→ **PROBLEM TO SOLVE**: Retype the records below exactly as they appear.

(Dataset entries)
'''

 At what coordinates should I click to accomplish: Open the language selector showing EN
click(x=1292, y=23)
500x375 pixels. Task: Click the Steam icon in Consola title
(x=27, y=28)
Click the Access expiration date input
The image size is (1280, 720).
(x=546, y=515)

'''

→ **TASK RESPONSE**:
 At what coordinates should I click to accomplish: Open the language selector showing EN
click(x=1292, y=23)
500x375 pixels. Task: Click the Steam icon in Consola title
(x=27, y=28)
Click the Access expiration date input
The image size is (1280, 720).
(x=546, y=515)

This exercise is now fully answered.